Even though some recent studies show promising results concerning the treatment with α-GalCer in human cancer patients [79], we found that the administration of α-GalCer can prevent disease, have no effect, or accelerate disease based on the described results from lupus models. It is necessary to perform more investigations into effects of α-GalCer-mediated iNKT cell in SLE. Although it is globally accepted that iNKT cells might play a protective role in SLE, some researches showed that these cells may also contribute to autoimmune pathogenesis and even aggravate the disease [71, 80]. Although there are many reasons for the different results obtained in lupus models after treatment with α-GalCer, the main reason may be the expression of CD1 on the surface of many lymphocytes besides NKT cells. This factor is expressed primarily on cells of hematopoietic origin, including thymocytes, B cells, macrophages, DCs, and other T cells [81]. Much difficulty remains to be resolved concerning the treatment of SLE with α-GalCer, particularly because we do not yet understand the precise mechanisms involved.

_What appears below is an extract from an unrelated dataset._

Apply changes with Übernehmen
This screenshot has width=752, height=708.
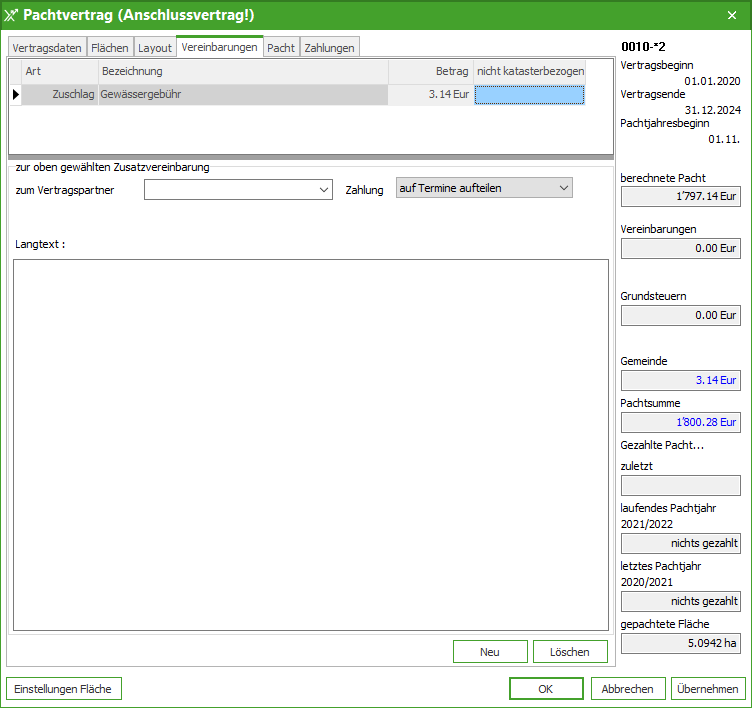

Thus, α-GalCer may be an ideal therapeutic target in SLE, but the use of α-GalCer to treat SLE patients requires further study.

8. Conclusions

As part of the innate immune system, iNKT cells have attracted attention in the context of immunoregulation. Future advances will improve our comprehension of the function of NKT cells in the pathogenesis of SLE. A few evidences revealed that iNKT cells play an important protective role in the pathogenesis of SLE, even though the mode of action of NKT cells in SLE remains unclear. We believe that iNKT cells perform this regulatory function through the following possible pathways. (1) iNKT cells can secrete a various number of cytokines to maintain the balance of Th1/Th2 cells. Il-4 and IL-13 may directly induce the differentiation of Th2 cells; IL-10 and TGF-β might inhibit Th1 cells in certain inflammation condition. (2) Cytokines are directly implicated in the pathogenesis of SLE, such as IL-17-producing iNKT cells. Changes in the number and differences in the subtypes of cytokines are bound to affect the disease. (3) NKT cells linking the innate and adaptive immune responses can suppress B cell proliferation, which results in reduced production of IgG. (4) iNKT cells can regulate the immune response by promoting the maturation of DCs. However, some evidences showed iNKT cells affect the function of DCs depending on the different circulation. Therefore, full understanding of the behavior of NKT cells in SLE will further improve the therapy strategy in future.

Conflict of Interests

The authors declare that there is no conflict of interests regarding the publication of this review.

Acknowledgment

This work has been supported by the grant from the Scientific and Technological Project in Shanxi Province (20150313008-2).